Last week, I picked my daughter up from cheer practice, and as soon as she got in the car, she started sobbing. As the mom of a tween, I often don’t know if she wants space when she’s upset, or if she wants to vent, or if she needs advice. And if I choose the wrong solution? It makes everything 10x worse. But this time, as we’re driving home, I choose to ask her what’s wrong.
“Coach put me in this new position in our group. I was base and I have never done that before. I really didn’t feel comfortable, but he told me that I had to learn all the positions. And I was so nervous, I told him that I couldn’t do it – I didn’t want to drop our flyer – and then he lectured me in front of everyone about how we can’t say the word “can’t” in the gym. And this was in front of everyone, and then…”

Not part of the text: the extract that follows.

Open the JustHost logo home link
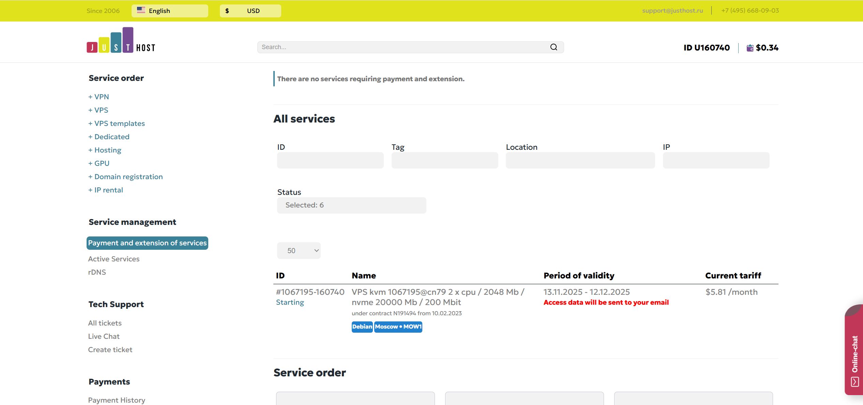 121,40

One of the hardest things about being a parent, at least for me, is seeing your child also struggle with something that YOU struggle with. Anxiety was something I never meant to pass down to her, but we both unfortunately struggle with anxious thoughts and anxious feelings on a regular basis. This new situation, with everyone watching, and the pressure of wanting to do it correctly and not injure someone – probably brought on a huge wave of anxiety.
She has recently had many stressful life situations, including moving, becoming part of a blended family, and starting at a brand new school, where she didn’t know anyone. All of these separate, stressful life situations probably had been building up inside of her, and cheer practice was her breaking point.
My friend Yasmine is a psychiatric nurse practitioner specializing in child and adolescent psychiatry here in St. Louis, and mental health tends to be a topic we chat about whenever we get together. She recently recommended a book to me that she had also started reading: The Anxious Generation: How the Great Rewiring of Childhood is Causing an Epidemic of Mental Illness. The author, Jonathan Haidt, is a social psychologist. This had been on my TBR list, but after the ride home from cheer practice, I downloaded it to my Kindle. I am still at the beginning of the book, but he has already started to explain the “why” behind increased depression and anxiety in adolescents. The book description on Amazon says that he provides clear steps for parents to help “end the epidemic of mental illness and restore a more humane childhood”. I’m hopeful that some of his tips are ones that I will actually be able to use right away. I want to help my daughter learn how to better cope with her anxiety, and maybe the tips might even help me cope with my own!